## TASKS
- a) From the AI Pilot resilience page, quote the passage from "Configurable signals" to "(e.g. runaway agents)".
- b) On the AI Pilot resilience page, what does the bouncer fall back to when the primary is unhealthy?

AI Pilot — Resilience & Circuit Breaker

Audience: Platform engineers, SREs, AI infrastructure owners Time: ~10 min read

AI Pilot moves resiliency out of your application SDK code and into the bouncer. The bouncer trips circuit breakers on cost, latency, and error rate (not just 5xx), retries with a budget, hedges slow requests, and falls back to a different model when the primary is unhealthy.

Why server-side resiliency

Today, AI client SDKs each implement their own retry/timeout/fallback logic. That means:

  • Inconsistent behavior across teams and languages
  • Redundant code in every microservice
  • No central observability
  • No way for governance to enforce a "must use fallback X for production" rule

Pushing this to the bouncer fixes all four. Apps call a single endpoint and the bouncer handles failures.

Click to enlarge

Configurable signals

Open Settings -> AI Pilot -> Resilience and configure each backend's circuit breaker with multiple trip conditions:

SignalDefaultNotes
cost_per_minute_usdunsetTrip if estimated cost spikes (e.g. runaway agents)

## DATA FOR REVIEW

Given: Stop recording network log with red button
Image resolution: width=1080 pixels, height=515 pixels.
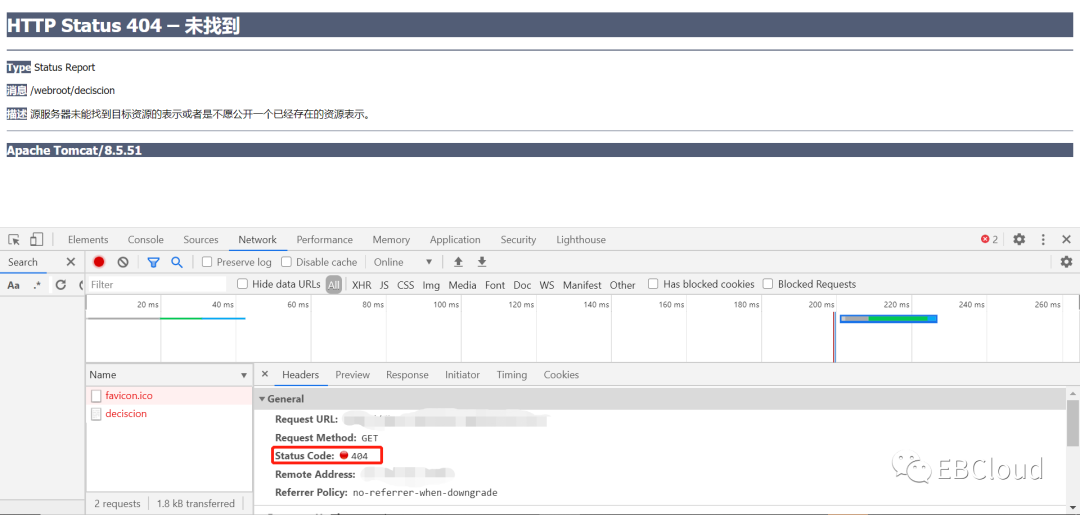Looking at the screenshot, I should pos(99,262).
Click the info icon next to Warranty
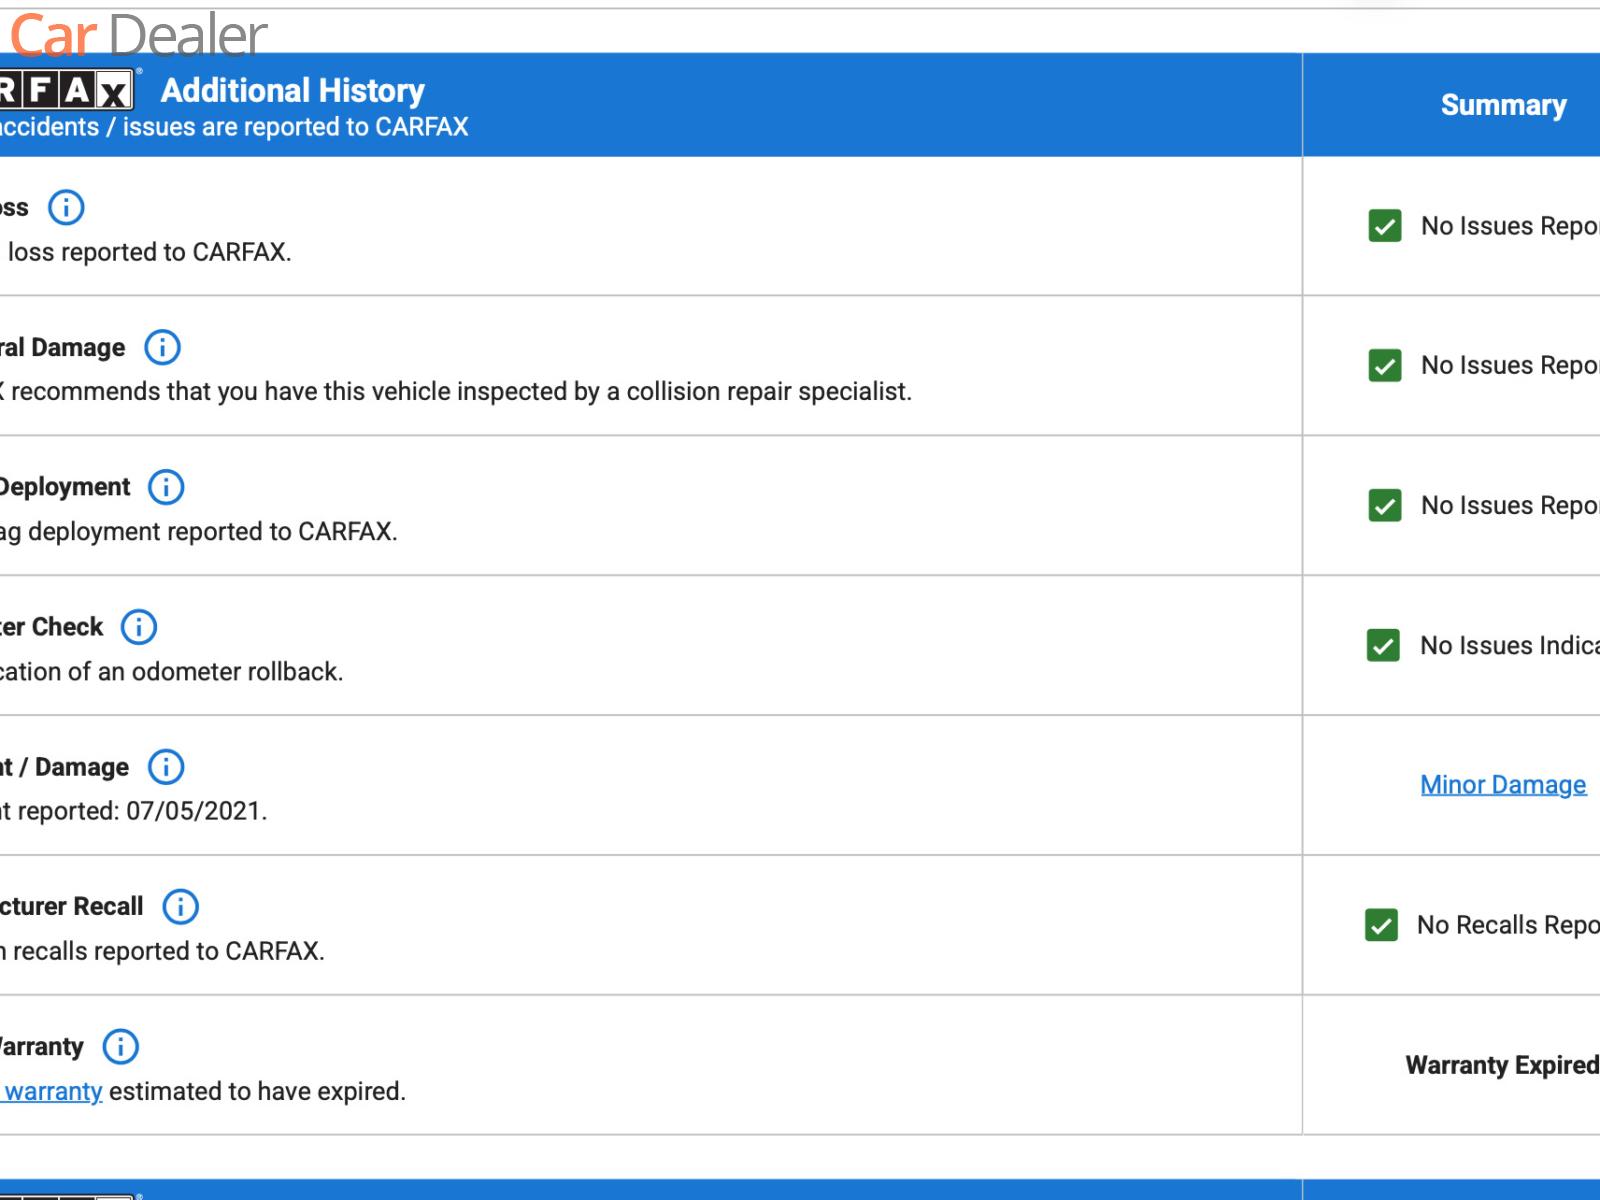Image resolution: width=1600 pixels, height=1200 pixels. coord(121,1047)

## SOLUTIONS BELOW
- a)
Configurable signals

Open Settings -> AI Pilot -> Resilience and configure each backend's circuit breaker with multiple trip conditions:

SignalDefaultNotes
cost_per_minute_usdunsetTrip if estimated cost spikes (e.g. runaway agents)

- b) A different model.